Now combine the two parts to get $$\sum_{k=1}^\infty \frac{1}{k^\zeta}<1+2\varepsilon$$ for $\zeta$ sufficiently large. Since the sum is also $>1$ (trivially), we're done.
(This is basically just a reworking of the dominated convergence theorem for sums.)
On
The following is a very simple argument.
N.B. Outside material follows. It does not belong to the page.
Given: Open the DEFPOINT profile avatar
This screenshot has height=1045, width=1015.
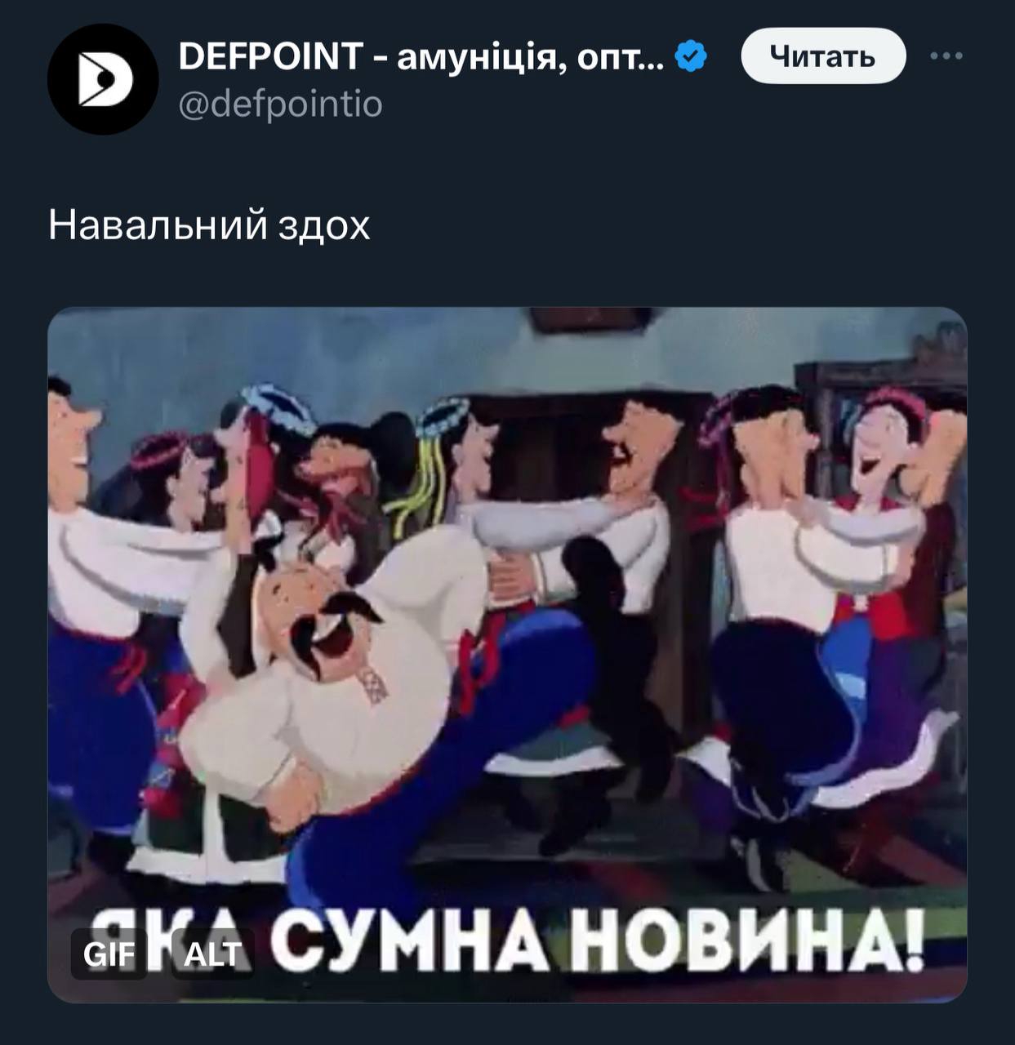Looking at the screenshot, I should (103, 79).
Is it flawed?
The magnitude of each summand is $|n^{-s}|=|n^{-\sigma-it}|=n^{-\sigma}$.
As $s\rightarrow\infty$ so does $\sigma\rightarrow\infty$
The magnitude of all the terms in the series $\zeta(s)=\sum1/n^s$ therefore $\rightarrow 0$ except the very first which remains 1.
Therefore $\zeta(s)\rightarrow1$ as $s\rightarrow\infty$.
On
Even though it's nice to reprove the dominated convergence theorem, we don't need to and can simply apply it: $$ \lim_{s\to \infty} \zeta(s) = \lim_{s\to \infty} \sum_{n=1}^\infty \frac1{n^s} = \sum_{n=1}^\infty \lim_{s\to \infty} \frac1{n^s} = 1 + \sum_{n=2}^\infty 0=1. $$ You are allowed to interchange the limits because the series is dominated by $\zeta(2)<\infty$ for example for $s>2$.
Despite your aversion(?) to integrals, I think they give the quickest and easiest argument. The function $n \mapsto n^{-s}$ is decreasing in $n$ (for $s > 1$), so $$ 1 \le \zeta(s) = \sum_{n=1}^\infty \frac1{n^s} = 1 + \sum_{n=2}^\infty \frac1{n^s} \le 1 + \int_1^\infty \frac{1}{x^s}\,ds = 1 + \frac{1}{s-1}. $$ To see why the inequality between the series and the integral is valid, draw a picture! Finish off by letting $s \to \infty$ using the squeeze theorem. (This argument assumes that $s$ is real.)